- ИЗВЛЕЧЁННЫЕ ДАННЫЕ -
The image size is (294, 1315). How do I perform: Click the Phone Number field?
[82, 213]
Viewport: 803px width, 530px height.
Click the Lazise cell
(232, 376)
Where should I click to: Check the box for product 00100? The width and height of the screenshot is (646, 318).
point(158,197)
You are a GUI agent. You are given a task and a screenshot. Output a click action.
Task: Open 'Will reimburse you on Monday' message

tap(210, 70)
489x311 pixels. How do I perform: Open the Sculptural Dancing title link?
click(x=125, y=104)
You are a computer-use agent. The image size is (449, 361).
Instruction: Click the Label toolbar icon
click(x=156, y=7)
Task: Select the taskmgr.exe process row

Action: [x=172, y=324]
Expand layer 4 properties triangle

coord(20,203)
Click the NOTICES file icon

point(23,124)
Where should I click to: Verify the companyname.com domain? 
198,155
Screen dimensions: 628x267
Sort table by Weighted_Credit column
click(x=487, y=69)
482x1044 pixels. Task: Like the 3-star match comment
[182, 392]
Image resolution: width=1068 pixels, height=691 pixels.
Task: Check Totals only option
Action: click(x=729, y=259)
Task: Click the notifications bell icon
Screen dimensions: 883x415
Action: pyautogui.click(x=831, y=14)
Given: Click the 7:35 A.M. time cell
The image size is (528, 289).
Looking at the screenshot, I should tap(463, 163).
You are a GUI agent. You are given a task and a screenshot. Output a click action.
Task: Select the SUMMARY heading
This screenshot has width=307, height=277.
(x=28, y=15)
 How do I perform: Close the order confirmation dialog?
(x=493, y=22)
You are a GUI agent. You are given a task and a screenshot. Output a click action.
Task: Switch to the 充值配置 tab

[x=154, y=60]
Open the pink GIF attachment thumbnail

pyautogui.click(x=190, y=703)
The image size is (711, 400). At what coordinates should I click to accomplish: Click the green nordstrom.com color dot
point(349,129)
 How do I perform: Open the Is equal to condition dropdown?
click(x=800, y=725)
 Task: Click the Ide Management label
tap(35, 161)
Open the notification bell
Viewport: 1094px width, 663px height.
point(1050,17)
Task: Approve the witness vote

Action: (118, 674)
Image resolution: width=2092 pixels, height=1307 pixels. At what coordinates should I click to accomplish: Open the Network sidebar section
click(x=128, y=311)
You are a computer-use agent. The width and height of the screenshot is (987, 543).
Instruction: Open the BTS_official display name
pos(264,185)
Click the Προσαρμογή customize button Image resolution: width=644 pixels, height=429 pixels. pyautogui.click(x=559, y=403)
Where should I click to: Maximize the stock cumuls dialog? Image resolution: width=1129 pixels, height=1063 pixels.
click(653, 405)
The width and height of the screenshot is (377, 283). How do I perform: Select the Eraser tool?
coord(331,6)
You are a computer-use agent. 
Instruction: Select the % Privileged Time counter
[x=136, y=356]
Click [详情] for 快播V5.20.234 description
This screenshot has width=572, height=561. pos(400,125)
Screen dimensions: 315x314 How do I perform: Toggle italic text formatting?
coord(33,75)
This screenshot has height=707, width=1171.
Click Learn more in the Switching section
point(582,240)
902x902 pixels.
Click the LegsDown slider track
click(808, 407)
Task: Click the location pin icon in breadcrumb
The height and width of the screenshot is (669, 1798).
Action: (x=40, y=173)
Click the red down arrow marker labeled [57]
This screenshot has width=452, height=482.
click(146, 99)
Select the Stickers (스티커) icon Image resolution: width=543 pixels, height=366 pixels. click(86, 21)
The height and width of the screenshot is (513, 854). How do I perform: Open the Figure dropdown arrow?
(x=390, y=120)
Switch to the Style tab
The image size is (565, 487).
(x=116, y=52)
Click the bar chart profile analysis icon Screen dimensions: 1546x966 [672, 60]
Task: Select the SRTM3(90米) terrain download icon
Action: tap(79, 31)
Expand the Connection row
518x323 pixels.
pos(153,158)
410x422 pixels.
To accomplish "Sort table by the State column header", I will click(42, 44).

- ЗАДАНИЕ -
Перепишите весь приведённый выше материал без единого изменения, сохранив каждую строку.

- РЕЗУЛЬТАТ ВЫПОЛНЕНИЯ -
The image size is (294, 1315). How do I perform: Click the Phone Number field?
[82, 213]
Viewport: 803px width, 530px height.
Click the Lazise cell
(232, 376)
Where should I click to: Check the box for product 00100? The width and height of the screenshot is (646, 318).
point(158,197)
You are a GUI agent. You are given a task and a screenshot. Output a click action.
Task: Open 'Will reimburse you on Monday' message

tap(210, 70)
489x311 pixels. How do I perform: Open the Sculptural Dancing title link?
click(x=125, y=104)
You are a computer-use agent. The image size is (449, 361).
Instruction: Click the Label toolbar icon
click(x=156, y=7)
Task: Select the taskmgr.exe process row

Action: [x=172, y=324]
Expand layer 4 properties triangle

coord(20,203)
Click the NOTICES file icon

point(23,124)
Where should I click to: Verify the companyname.com domain? 
198,155
Screen dimensions: 628x267
Sort table by Weighted_Credit column
click(x=487, y=69)
482x1044 pixels. Task: Like the 3-star match comment
[182, 392]
Image resolution: width=1068 pixels, height=691 pixels.
Task: Check Totals only option
Action: click(x=729, y=259)
Task: Click the notifications bell icon
Screen dimensions: 883x415
Action: pyautogui.click(x=831, y=14)
Given: Click the 7:35 A.M. time cell
The image size is (528, 289).
Looking at the screenshot, I should tap(463, 163).
You are a GUI agent. You are given a task and a screenshot. Output a click action.
Task: Select the SUMMARY heading
This screenshot has width=307, height=277.
(x=28, y=15)
 How do I perform: Close the order confirmation dialog?
(x=493, y=22)
You are a GUI agent. You are given a task and a screenshot. Output a click action.
Task: Switch to the 充值配置 tab

[x=154, y=60]
Open the pink GIF attachment thumbnail

pyautogui.click(x=190, y=703)
The image size is (711, 400). At what coordinates should I click to accomplish: Click the green nordstrom.com color dot
point(349,129)
 How do I perform: Open the Is equal to condition dropdown?
click(x=800, y=725)
 Task: Click the Ide Management label
tap(35, 161)
Open the notification bell
Viewport: 1094px width, 663px height.
point(1050,17)
Task: Approve the witness vote

Action: (118, 674)
Image resolution: width=2092 pixels, height=1307 pixels. At what coordinates should I click to accomplish: Open the Network sidebar section
click(x=128, y=311)
You are a computer-use agent. The width and height of the screenshot is (987, 543).
Instruction: Open the BTS_official display name
pos(264,185)
Click the Προσαρμογή customize button Image resolution: width=644 pixels, height=429 pixels. pyautogui.click(x=559, y=403)
Where should I click to: Maximize the stock cumuls dialog? Image resolution: width=1129 pixels, height=1063 pixels.
click(653, 405)
The width and height of the screenshot is (377, 283). How do I perform: Select the Eraser tool?
coord(331,6)
You are a computer-use agent. 
Instruction: Select the % Privileged Time counter
[x=136, y=356]
Click [详情] for 快播V5.20.234 description
This screenshot has width=572, height=561. pos(400,125)
Screen dimensions: 315x314 How do I perform: Toggle italic text formatting?
coord(33,75)
This screenshot has height=707, width=1171.
Click Learn more in the Switching section
point(582,240)
902x902 pixels.
Click the LegsDown slider track
click(808, 407)
Task: Click the location pin icon in breadcrumb
The height and width of the screenshot is (669, 1798).
Action: (x=40, y=173)
Click the red down arrow marker labeled [57]
This screenshot has width=452, height=482.
click(146, 99)
Select the Stickers (스티커) icon Image resolution: width=543 pixels, height=366 pixels. click(86, 21)
The height and width of the screenshot is (513, 854). How do I perform: Open the Figure dropdown arrow?
(x=390, y=120)
Switch to the Style tab
The image size is (565, 487).
(x=116, y=52)
Click the bar chart profile analysis icon Screen dimensions: 1546x966 [672, 60]
Task: Select the SRTM3(90米) terrain download icon
Action: tap(79, 31)
Expand the Connection row
518x323 pixels.
pos(153,158)
410x422 pixels.
To accomplish "Sort table by the State column header", I will click(42, 44).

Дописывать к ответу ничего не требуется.